# start of Text section
Can combine multiple criteria!

#### Supervised/unsupervised Learning
1. supervised learning
    - feed algorithm desired solutions ("labels")
    - e.g. classification, predicting a target numeric value (regression, needs many example sof predictors and their labels)
    - important algos:
       - k-nearest neighbors
       - linear regression
       - logistic regression
       - support vector machines (SVMs)
       - decision trees and random forests
       - neural networks

2. unsupervised learning
    - training data is unlabeled (not given any solutions)
    - important algos:
          - Clustering
              - k-means
              - DBSCAN
              - hierarchical cluster analysis (HCA)
          - anomaly deteciton and novelty detection
                  - system is trained to see normal instances, so when it sees new instance, can tell if it looks like normal
              - one-class SVM
              - isolation forest
          - visualization and dimensionality reduction
                  - visualization: feed lots of complex data, and can output 2d/3d representation ot be plotted, try not to simplify
                  - dim red: simplify data w/o losing too much info, e.g. combine stuff
                      - good to use dim red b4 feeding data to another ML algo 
              - principal component analysis (PCA)
              - kernel PCA
              - locally linear embedding (LLE)
              - t-distributed stochastic neighbor embedding (t-SNE)
          - association rule learning
                  - find unique relations in a lot of data 
              - apriori
              - eclat

3. semisupervised learning
    - labeling data is very costly/time consuming, so have only a few labeled and most unlabeled
    - e.g. google photos automatically recognizes same person showing up in multiple photos (unsupervised algo)

4. reinforcement learning
    - very diff from (un)(semi)supervised learning
        - learning system = agent
        - agent observed environment + performs actions + can get rewards or penalties
        - agent needs to learn by itself what is the best policy/strategy to get most reward
    - e.g. alpha go analyzed games and played by itself
  

### Batch/online Learning
1. Batch learning
    - system cannot learn incrementally, needs to be trained w/ all avail data
    - usually train offline b/c takes a long time
    - if want batch system to know about new data, need to train new system from scratch on WHOLE dataset, then replace old sys
       - can be automated so not so bad
    - cons:
        - lots of computing power (CPU, mem, i/o)
        - not good for rapidly changing data sets
2. Online learning
    - train system incrementally by feeding it data instances sequentially (individual or mini batch)
# end of Text section
• The tasks
1: According to the machine learning notes, why is batch learning usually trained offline?
2: Retype the machine learning notes between "- not good for" and "or mini batch)", inclusive.
# start of Supplied entries
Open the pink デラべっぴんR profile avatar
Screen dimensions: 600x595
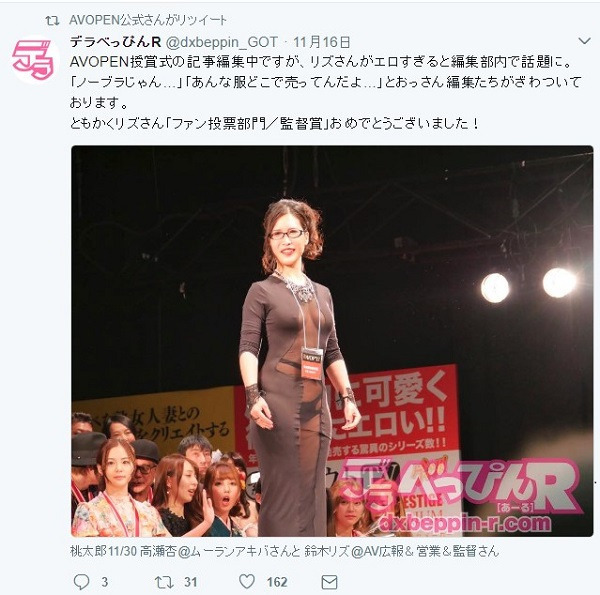pyautogui.click(x=34, y=60)
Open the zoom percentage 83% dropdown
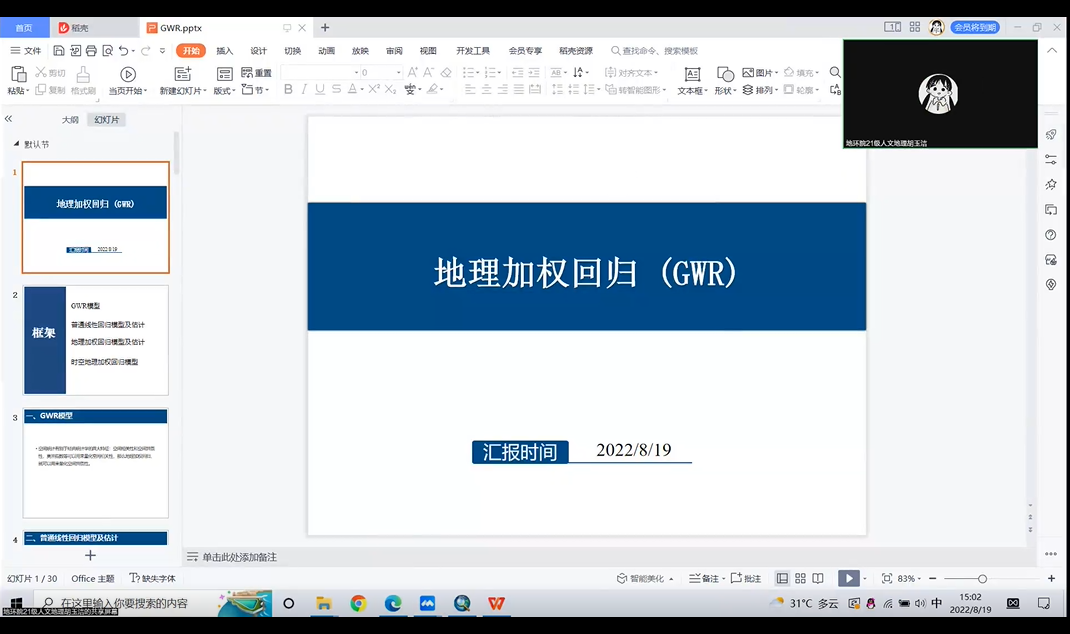The height and width of the screenshot is (634, 1070). pos(910,579)
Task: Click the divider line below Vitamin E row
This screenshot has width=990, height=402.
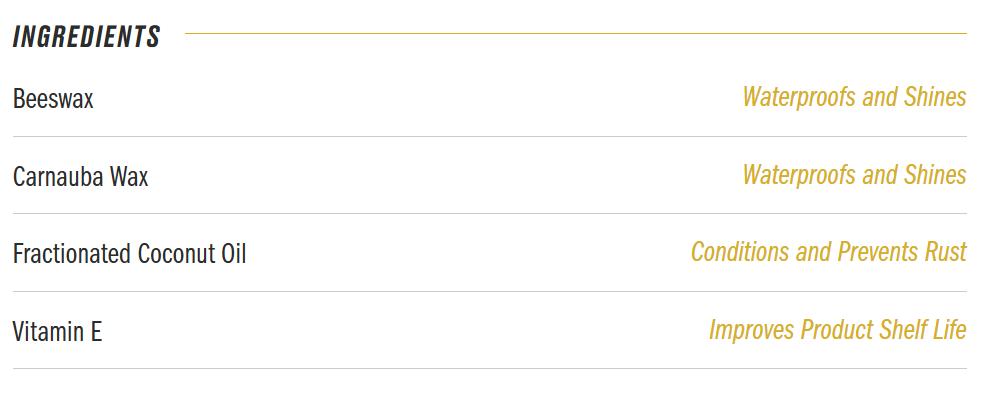Action: point(490,369)
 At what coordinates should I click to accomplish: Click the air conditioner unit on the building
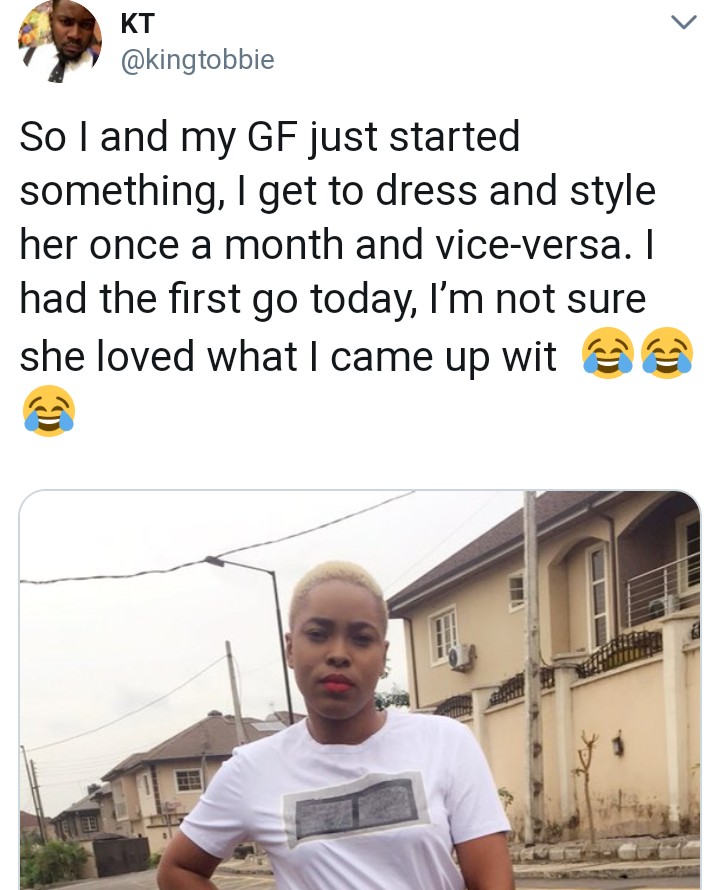click(461, 657)
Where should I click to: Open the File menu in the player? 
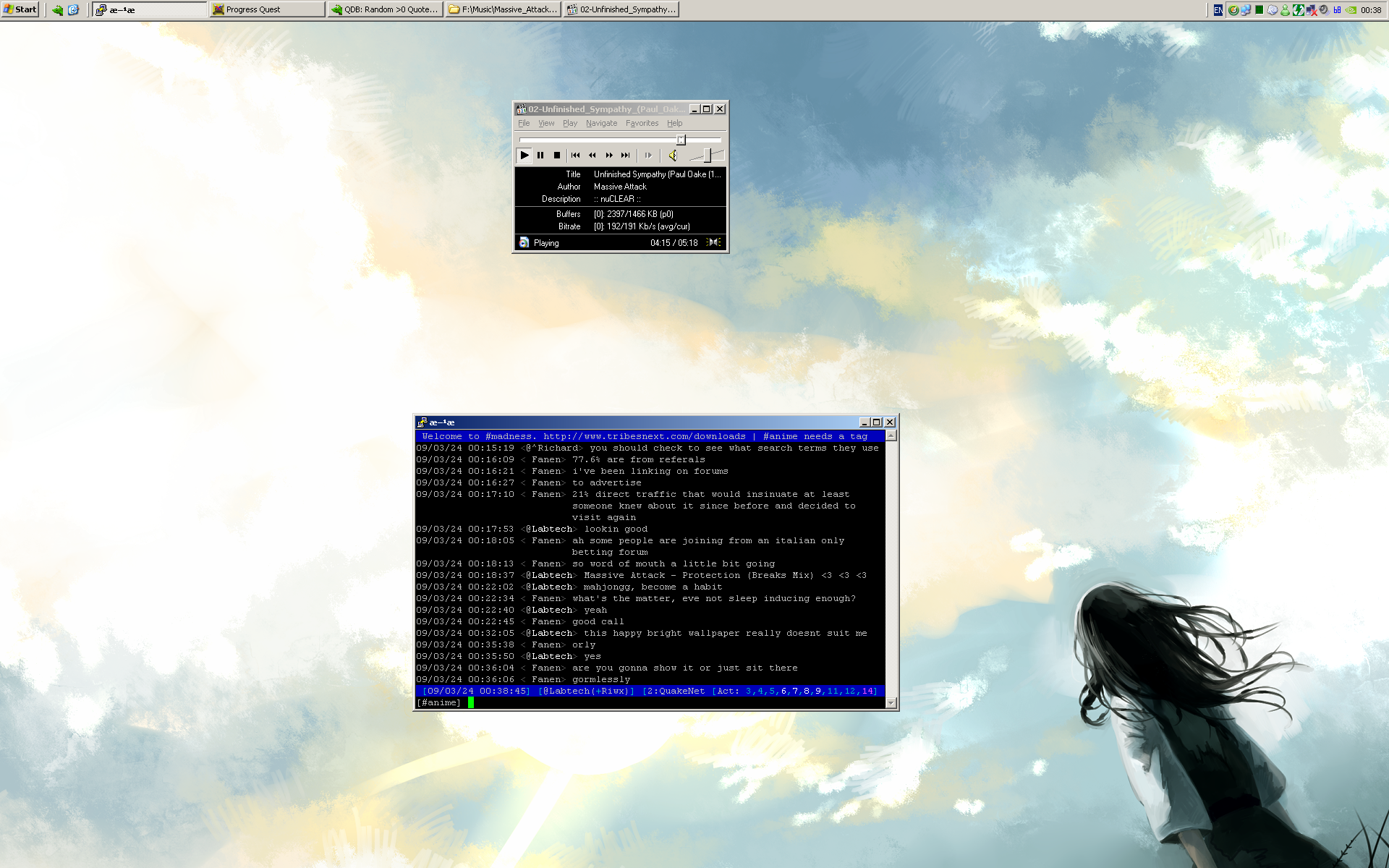tap(524, 124)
# end of Supplied entries
• Correct answers
1: Because training takes a long time.

2:
- not good for rapidly changing data sets
2. Online learning
    - train system incrementally by feeding it data instances sequentially (individual or mini batch)